Retrospective reviews
Review scores
| Source | Rating |
| Encyclopedia of Popular Music | Star |
| The List | Star |
| The Press | Star |
| Record Collector | Star |
| The Skinny | Star |

===Commercial performance and accolades===
100 Broken Windows peaked at number six in Scotland, and number 15 in the UK. "Little Discourage" charted at number 12 in Scotland, and number 24 in the UK. "Actually It's Darkness" charted at number 14 in Scotland, and number 23 in the UK. "These Wooden Ideas" charted at number 18 in Scotland, and number 32 in the UK. "Roseability" charted at number 25 in Scotland, and number 38 in the UK. 100 Broken Windows was certified gold by the British Phonographic Industry (BPI). By July 2003, it has sold 35,000 copies in the US.
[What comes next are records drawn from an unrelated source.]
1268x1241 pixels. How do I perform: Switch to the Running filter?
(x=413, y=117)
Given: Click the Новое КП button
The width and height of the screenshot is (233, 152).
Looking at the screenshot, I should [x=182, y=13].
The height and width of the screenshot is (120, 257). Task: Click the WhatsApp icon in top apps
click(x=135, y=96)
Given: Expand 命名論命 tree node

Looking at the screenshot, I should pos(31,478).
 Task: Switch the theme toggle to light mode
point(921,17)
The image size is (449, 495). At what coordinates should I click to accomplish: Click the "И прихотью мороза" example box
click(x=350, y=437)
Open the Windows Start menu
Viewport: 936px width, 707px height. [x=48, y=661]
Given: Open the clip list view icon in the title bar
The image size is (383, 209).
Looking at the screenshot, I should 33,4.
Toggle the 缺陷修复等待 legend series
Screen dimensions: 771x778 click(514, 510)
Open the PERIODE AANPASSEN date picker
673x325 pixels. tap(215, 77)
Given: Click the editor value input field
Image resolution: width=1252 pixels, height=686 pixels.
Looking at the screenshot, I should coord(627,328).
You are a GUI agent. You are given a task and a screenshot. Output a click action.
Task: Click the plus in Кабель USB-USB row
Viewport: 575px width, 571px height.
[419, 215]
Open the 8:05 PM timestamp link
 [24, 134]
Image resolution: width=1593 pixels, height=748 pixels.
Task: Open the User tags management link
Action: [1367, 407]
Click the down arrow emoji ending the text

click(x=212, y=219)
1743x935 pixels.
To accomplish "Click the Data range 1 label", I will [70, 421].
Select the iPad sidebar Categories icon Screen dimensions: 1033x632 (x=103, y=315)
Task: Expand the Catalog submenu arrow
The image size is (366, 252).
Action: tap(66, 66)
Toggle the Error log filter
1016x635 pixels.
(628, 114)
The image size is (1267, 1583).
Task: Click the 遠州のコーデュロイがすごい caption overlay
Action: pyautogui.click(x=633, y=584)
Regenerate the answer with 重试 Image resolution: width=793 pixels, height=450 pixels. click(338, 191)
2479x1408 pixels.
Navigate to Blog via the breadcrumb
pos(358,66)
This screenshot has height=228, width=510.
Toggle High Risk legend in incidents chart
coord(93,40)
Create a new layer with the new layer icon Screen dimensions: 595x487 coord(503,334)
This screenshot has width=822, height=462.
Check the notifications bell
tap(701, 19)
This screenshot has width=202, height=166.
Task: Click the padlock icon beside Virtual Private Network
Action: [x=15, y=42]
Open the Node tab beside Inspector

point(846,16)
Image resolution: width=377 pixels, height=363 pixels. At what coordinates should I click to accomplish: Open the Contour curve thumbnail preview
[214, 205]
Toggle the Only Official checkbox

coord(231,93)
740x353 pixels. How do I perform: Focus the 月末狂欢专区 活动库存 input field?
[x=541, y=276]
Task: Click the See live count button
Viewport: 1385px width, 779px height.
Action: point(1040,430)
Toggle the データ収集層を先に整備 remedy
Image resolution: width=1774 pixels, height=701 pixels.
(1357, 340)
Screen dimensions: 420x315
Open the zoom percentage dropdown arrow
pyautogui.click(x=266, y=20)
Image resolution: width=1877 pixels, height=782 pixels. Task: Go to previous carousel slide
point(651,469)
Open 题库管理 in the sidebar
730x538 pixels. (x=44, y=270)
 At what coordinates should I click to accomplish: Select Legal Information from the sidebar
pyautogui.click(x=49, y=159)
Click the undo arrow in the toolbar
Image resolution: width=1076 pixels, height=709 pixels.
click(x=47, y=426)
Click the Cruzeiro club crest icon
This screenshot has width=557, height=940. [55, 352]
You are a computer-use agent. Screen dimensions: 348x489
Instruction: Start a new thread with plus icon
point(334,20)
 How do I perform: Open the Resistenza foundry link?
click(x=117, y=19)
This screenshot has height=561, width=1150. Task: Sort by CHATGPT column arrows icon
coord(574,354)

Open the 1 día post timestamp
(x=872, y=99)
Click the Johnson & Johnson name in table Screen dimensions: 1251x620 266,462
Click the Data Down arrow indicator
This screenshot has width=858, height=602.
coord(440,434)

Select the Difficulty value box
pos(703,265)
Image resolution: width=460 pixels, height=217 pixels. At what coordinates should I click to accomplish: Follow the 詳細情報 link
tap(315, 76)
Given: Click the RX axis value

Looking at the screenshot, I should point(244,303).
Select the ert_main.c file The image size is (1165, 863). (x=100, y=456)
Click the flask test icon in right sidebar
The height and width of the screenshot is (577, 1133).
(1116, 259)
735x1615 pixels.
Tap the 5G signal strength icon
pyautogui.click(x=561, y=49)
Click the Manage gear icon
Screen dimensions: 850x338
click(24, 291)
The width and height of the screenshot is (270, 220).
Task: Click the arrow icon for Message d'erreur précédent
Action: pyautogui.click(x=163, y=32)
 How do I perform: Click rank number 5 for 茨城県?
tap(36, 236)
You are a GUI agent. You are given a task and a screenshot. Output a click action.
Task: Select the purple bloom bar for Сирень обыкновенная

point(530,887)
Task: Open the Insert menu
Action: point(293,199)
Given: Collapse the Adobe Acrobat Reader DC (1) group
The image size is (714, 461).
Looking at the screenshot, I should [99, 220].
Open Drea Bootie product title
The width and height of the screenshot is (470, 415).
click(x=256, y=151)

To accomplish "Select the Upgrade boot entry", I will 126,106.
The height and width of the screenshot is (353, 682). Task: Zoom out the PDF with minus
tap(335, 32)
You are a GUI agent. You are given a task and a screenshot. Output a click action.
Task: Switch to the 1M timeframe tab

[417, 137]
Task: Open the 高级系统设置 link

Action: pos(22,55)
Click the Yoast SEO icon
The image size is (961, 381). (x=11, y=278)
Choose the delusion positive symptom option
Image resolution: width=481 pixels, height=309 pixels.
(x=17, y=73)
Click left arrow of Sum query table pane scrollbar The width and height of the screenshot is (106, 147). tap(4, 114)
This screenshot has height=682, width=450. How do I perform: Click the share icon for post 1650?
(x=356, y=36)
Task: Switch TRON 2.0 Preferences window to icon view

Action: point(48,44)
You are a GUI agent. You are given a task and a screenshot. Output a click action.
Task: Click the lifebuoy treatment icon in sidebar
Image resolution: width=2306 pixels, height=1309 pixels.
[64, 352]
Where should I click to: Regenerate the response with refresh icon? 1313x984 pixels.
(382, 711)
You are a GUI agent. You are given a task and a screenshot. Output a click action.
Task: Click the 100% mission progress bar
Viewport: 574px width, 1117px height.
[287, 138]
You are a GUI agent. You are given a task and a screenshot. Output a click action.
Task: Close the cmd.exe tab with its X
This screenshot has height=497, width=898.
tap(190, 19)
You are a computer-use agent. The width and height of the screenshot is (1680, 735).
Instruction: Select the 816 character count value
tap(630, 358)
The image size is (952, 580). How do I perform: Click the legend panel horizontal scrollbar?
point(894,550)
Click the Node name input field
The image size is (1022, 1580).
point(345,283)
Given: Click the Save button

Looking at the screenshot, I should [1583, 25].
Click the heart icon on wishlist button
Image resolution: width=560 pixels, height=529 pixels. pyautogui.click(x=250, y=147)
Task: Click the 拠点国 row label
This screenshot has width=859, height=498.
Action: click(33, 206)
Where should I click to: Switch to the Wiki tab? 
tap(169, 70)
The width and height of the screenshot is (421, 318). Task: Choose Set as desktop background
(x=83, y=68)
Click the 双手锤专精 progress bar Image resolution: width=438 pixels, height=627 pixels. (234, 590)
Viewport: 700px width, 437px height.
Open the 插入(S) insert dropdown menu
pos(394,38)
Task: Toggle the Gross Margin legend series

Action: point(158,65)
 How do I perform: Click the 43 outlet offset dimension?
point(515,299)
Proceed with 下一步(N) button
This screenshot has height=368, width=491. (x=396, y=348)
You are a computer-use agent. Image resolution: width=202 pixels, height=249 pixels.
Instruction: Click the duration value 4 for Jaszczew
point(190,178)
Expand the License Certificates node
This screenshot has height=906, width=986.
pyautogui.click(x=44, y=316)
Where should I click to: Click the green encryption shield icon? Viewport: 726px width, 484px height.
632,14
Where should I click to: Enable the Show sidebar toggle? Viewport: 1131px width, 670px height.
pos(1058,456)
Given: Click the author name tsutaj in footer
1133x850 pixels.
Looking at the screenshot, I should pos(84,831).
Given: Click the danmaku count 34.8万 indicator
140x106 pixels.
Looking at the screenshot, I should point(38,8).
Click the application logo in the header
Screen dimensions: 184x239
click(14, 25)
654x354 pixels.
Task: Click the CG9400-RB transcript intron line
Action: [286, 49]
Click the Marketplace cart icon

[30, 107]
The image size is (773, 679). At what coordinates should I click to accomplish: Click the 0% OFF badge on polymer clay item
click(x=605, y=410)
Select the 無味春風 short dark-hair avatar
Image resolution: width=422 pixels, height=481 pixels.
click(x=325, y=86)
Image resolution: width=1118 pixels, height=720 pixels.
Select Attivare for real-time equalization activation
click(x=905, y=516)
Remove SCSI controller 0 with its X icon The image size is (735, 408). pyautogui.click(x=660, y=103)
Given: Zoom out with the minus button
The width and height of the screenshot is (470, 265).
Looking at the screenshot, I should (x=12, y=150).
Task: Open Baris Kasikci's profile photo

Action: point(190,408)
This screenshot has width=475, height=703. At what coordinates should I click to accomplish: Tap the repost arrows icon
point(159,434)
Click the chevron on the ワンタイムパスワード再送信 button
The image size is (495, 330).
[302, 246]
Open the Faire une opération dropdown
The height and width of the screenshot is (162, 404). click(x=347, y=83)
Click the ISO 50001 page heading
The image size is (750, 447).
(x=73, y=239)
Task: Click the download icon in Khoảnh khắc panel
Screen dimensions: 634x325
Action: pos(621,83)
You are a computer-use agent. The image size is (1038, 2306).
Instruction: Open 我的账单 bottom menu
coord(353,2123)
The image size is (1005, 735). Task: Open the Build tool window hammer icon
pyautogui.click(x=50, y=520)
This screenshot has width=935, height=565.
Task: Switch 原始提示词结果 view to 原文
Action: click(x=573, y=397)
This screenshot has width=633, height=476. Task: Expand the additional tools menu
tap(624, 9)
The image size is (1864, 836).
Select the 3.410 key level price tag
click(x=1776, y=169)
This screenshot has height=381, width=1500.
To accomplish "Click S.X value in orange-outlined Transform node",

Spin ranked it at number one on their list of overlooked albums from the year. The Skinny ranked the album as number one on their Scottish Albums of the Decade list. Kerrang! included it on their list of Seven Amazing British Rock Albums From A Golden Era between 1999 and 2002. Fatherson have cited it as an influence on their third album Sum of All Your Parts (2018), while Mastersystem have cited it and Hope Is Important as influences on their debut album Dance Music (2018).

==Track listing==
All songs by Idlewild.

1. "Little Discourage" – 3:08
2. "I Don't Have the Map" – 2:14
3. "These Wooden Ideas" – 3:52
4. "Roseability" – 3:38
5. "Idea Track" – 3:13
6. "Let Me Sleep (Next to the Mirror)" – 3:20
7. "Listen to What You've Got" – 2:32
8. "Actually It's Darkness" – 2:39
9. "Rusty" – 4:17
10. "Mistake Pageant" – 2:49
11. "Quiet Crown" – 3:21
12. "The Bronze Medal" – 3:35

==Personnel==
Personnel per booklet.

Idlewild
- Bob Fairfoull – bass
- Rod Jones – guitar
- Colin Newton – drums
- Roddy Woomble – vocals

Production and design
- Bob Weston – recording (tracks 7, 9 and 12), mixing (track 9)
- Dave Eringa – producer, mixing (all except track 9), additional recording (track 12)
- John Bailey – studio assistant
- Matt Ollivier – studio assistant
- Lee Butler – studio assistant
- Willie Deans – studio assistant
- Ian Ritterskamp – cover photograph
- Chika – band photography
- Anonymous – design

==Charts and certifications==

===Weekly charts===

Chart performance for 100 Broken Windows
| Chart (2000) | Peak position |
|---|---|
| Scottish Albums (OCC) | 6 |
| UK Albums (OCC) | 15 |

===Certifications===

Certifications for 100 Broken Windows
| Region | Certification | Certified units/sales |
| United Kingdom (BPI) | Gold | 100,000^{^} |
^{^} Shipments figures based on certification alone.